Это была одна из первых фраз, которые сказала в нашем разговоре Полина Андреевна Коршунова. Мне помогли связаться с ней активисты совета ветеранов м/р Октябрьского. В преддверии Дня Победы мы решили написать о тех, кто редко становится героем газетных очерков, но кого Великая Отечественная тоже накрыла своим чёрным крылом. Найти кого-то из тех, кто в годы войны был угнан фашистами в Германию, оказалось нелегко.

— Да и мы сами стеснялись об этом говорить, потому что нас за людей не считали первое время, — говорит Полина Андреевна, — и мы умалчивали, где мы были, что мы делали, как мы жили. Подумаешь, были у немцев! Вот так мы жили. А теперь чего уж там афишировать.
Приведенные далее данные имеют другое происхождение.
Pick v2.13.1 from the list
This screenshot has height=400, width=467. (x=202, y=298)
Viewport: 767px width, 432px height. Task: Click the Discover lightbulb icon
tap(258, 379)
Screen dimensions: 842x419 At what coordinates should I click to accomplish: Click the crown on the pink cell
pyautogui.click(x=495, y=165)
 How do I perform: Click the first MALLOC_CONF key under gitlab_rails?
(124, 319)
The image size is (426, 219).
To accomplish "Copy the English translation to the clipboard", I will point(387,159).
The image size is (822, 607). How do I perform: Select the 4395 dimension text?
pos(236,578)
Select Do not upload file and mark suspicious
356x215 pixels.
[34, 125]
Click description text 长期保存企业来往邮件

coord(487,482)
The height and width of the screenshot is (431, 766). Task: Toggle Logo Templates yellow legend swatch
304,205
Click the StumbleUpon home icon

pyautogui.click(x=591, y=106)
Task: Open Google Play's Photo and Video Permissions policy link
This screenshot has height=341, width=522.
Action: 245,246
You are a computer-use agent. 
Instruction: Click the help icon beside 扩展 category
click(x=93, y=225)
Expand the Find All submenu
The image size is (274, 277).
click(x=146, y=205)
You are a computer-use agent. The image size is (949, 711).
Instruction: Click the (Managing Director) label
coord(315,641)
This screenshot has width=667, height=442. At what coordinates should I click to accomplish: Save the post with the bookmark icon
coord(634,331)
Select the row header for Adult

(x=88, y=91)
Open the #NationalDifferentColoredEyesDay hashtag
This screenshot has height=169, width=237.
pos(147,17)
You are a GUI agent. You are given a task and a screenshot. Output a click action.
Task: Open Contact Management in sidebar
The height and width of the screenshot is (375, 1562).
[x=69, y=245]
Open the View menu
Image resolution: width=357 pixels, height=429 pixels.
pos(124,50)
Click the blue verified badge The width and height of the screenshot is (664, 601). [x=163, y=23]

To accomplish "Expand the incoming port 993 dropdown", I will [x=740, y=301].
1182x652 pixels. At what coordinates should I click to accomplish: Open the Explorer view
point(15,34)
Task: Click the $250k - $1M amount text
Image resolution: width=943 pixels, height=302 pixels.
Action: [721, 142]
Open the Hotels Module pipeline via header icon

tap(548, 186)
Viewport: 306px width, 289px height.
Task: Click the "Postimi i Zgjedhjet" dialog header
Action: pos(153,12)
— Не афишировать, — убеждаю я, — а чтобы молодёжь знала обо всех сторонах войны, а не только героические страницы. Сейчас многие документы поднимаются, и мы стараемся сделать всё, что в наших силах, рассказать не приукрашенную правду.

— Мне шёл  16-й год, я жила в Ростове. У нас тогда и дома не было, одна из первых бомб в Ростове попала в наш дом. Сестра погибла, мы жили с мамой. Когда немцы заняли Ростов второй раз, всем велели зарегистрироваться, помню, это здание было на Будённовском проспекте. Люди приходили и регистрировались. И молодых забирали в Германию. Мне сказали, куда приходить…Это было начало сентября 42-го года. Нас погрузили на вокзале в вагоны и повезли. Телячьи вагоны, не пассажирские. Долго ехали, не помню сколько времени. И привезли в Германию.

— Что вам там пришлось делать?

— Нас поместили в лагерь, туда приходили немцы и нас забирали. Я попала в группу из 15 ростовчанок. Нас привезли на фабрику, в городе Крефельд, и мы там работали – перерабатывали старые вещи на ватин. А через полгода сказали, что переведём на работу в частный сектор, к бауэрам. Нас отобрали 5 человек, остальные остались и до конца работали на этой фабрике. Но мы с ними общались, потому что это было недалеко.

— Как хозяева относились к русским работникам?

— По-разному. Я попала к бауэру, который был фашистом, у него и знак висел над воротами. Трудно было. После того как у меня от доения коров рука заболела, он меня «сдал» на биржу труда, и перевели меня в другое место.  За эти годы я сменила несколько хозяев. Потом я попала в семью, которая держала пивной бар. Я занималась только их маленькими детьми, и уборкой территории.

— Как к вам относились?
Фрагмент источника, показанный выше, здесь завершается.